In December 2019, FSM President David Panuelo visited China and received promises of $72 million in further economic assistance.

CRS also noted that China exerts some economic pressure in Marshall Islands and Palau, despite their diplomatic relations with Taiwan.


“(China) is one of the principal trading partners of the Marshall Islands, largely reflecting its export of transport vessels to the RMI,” the report said. The Marshall Islands has one of the world’s largest ship registries, but RMI ships entering Chinese ports pay higher fees due to the Marshall Islands not having diplomatic relations with (China).”

In 2018, Beijing banned Chinese tourists from visiting Palau, which is heavily dependent on tourism revenue, reportedly to pressure Palau into switching diplomatic relations from Taiwan to the PRC.
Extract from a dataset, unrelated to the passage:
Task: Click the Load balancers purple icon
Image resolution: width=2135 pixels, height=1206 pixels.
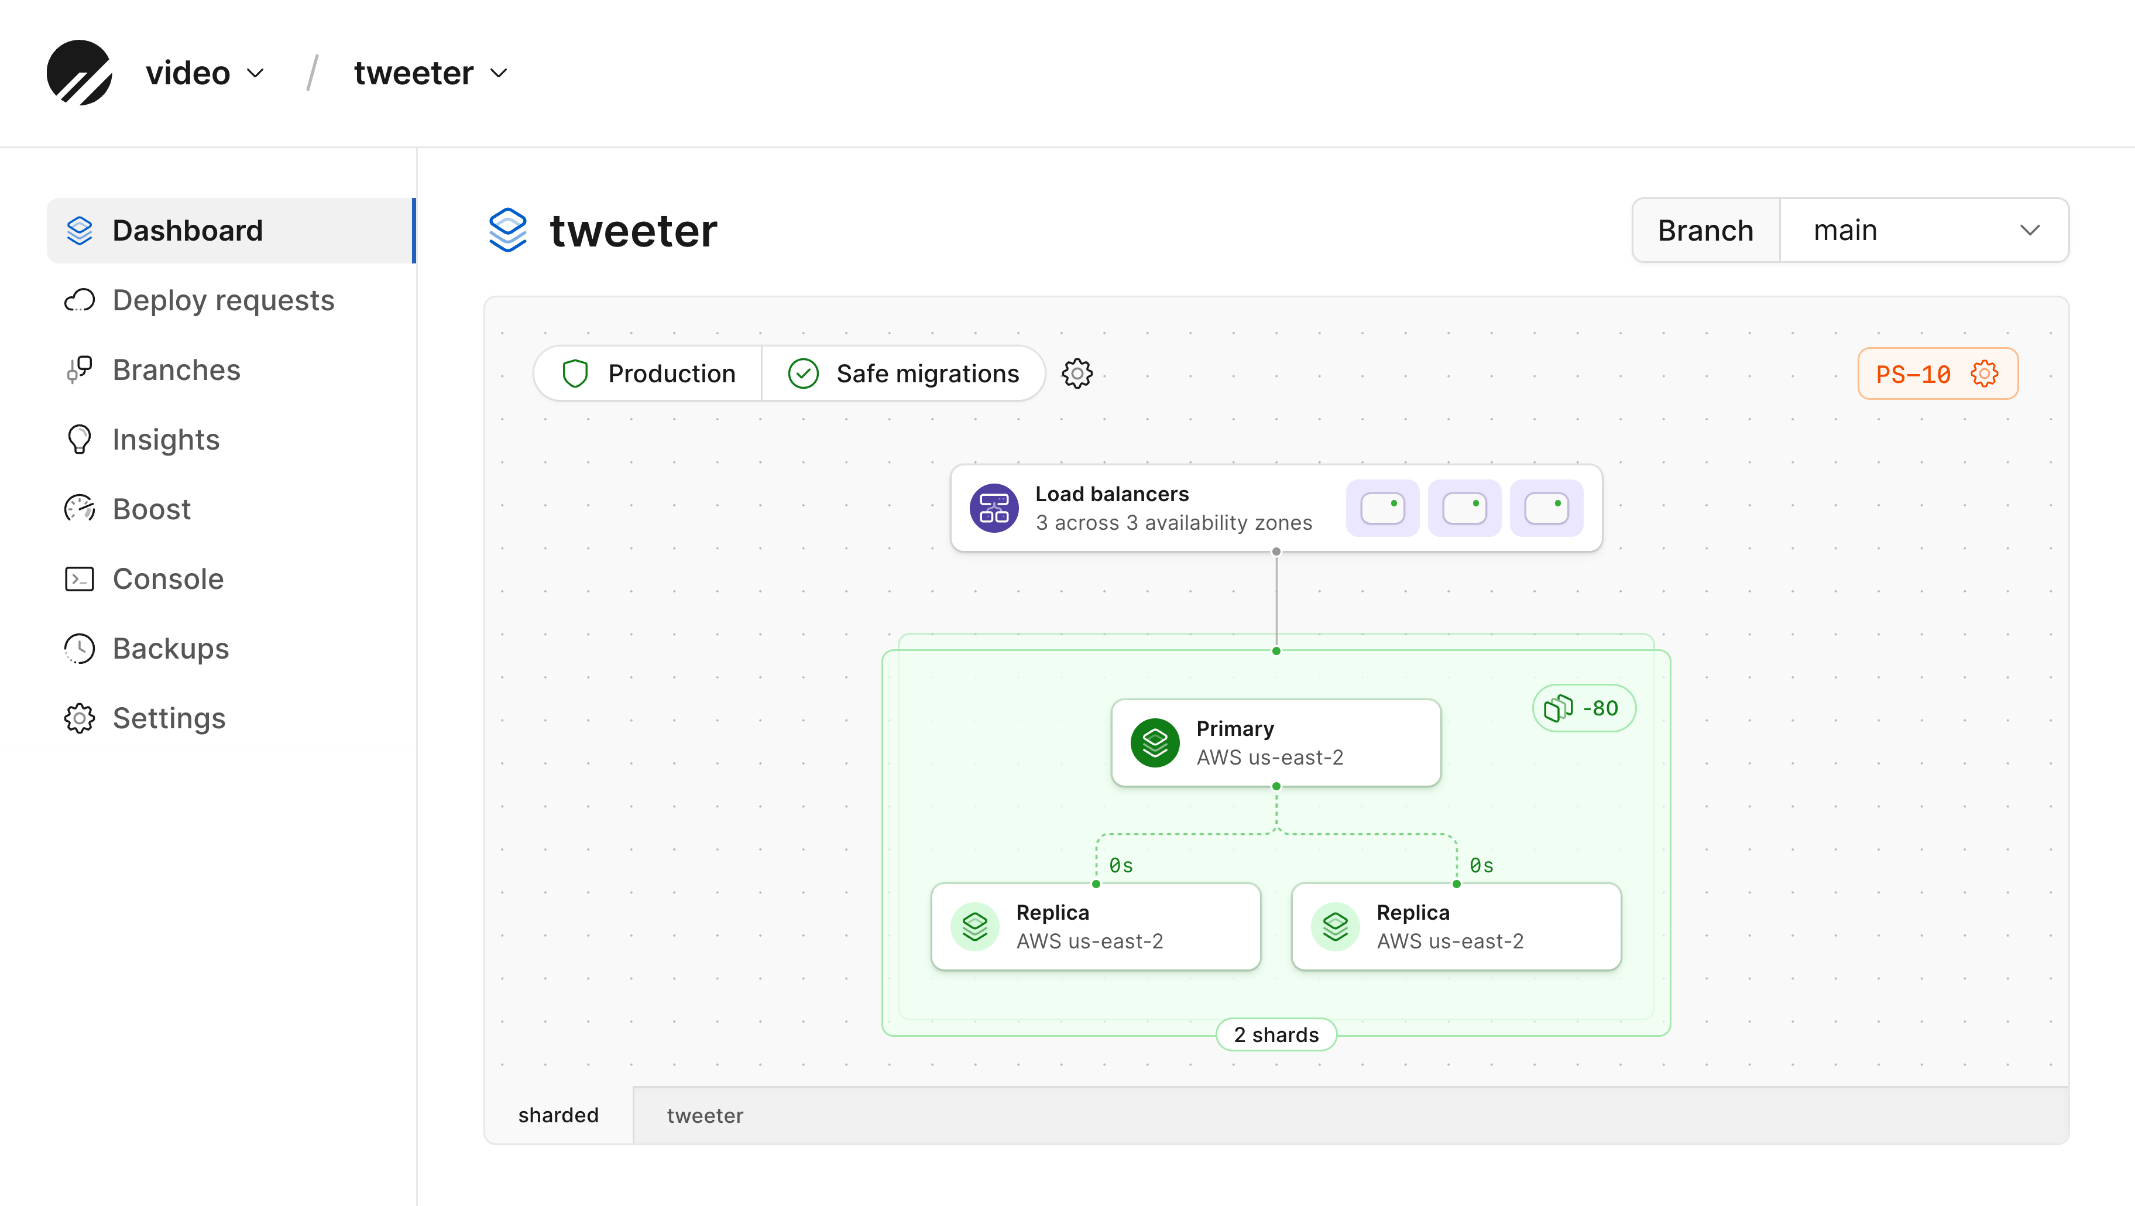Action: point(993,508)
The United States renewed focus on the Pacific island countries began in recent years.

In May 2019, FAS leaders visited the White House for the first time. Palau President Tommy Remenegsau, FSM President David Panuelo and then Marshall Islands President Hilda Heine met with U.S. President Donald Trump.

“We recognize our unique, historic, and special relationships, and reaffirm our countries’ commitments to the Compacts of Free Association, resolving to continue our close cooperation in support of prosperity, security, and the rule of law,” Trump said.
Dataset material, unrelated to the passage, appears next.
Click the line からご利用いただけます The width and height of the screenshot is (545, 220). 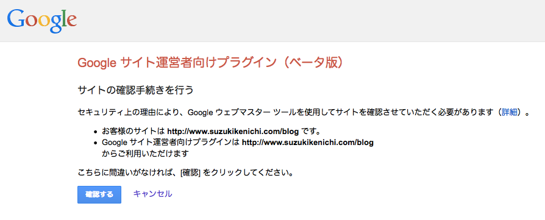coord(145,153)
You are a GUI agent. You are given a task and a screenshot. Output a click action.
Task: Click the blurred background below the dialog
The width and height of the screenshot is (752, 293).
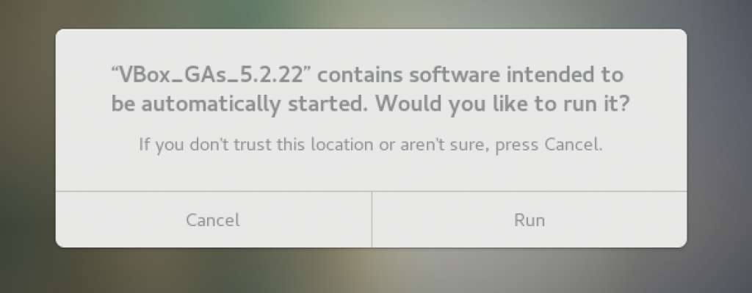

In August 2019, Secretary of State Mike Pompeo stopped in Pohnpei, FSM, becoming the first U.S. Secretary of State to visit Micronesia, and met with FSM President David Panuelo, RMI President Hilda Heine, and Palau Vice President Raynold Oilouch.

In September, U.S. Secretary of Defense Mark Esper visited Guam and Palau.

On Oct. 19, Secretary of the Navy Kenneth Braithwaite visited Palau to further strenghen the U.S. commitment to the allied nation.

Braithwaite's visit, Remenegsau said, provides an "opportunity to rekindle and reinvigoratt the strong friendship and relations that Palau and U.S. enjoy."

"I am here to ensure that Palau understands our commitment to the security of the region, our commitment to the freedom of navigation in the seas surrounding Palau," Braithwaite said.

Remengesau said Palau's arrangement with the U.S. has built a foundation that makes "our relationship special."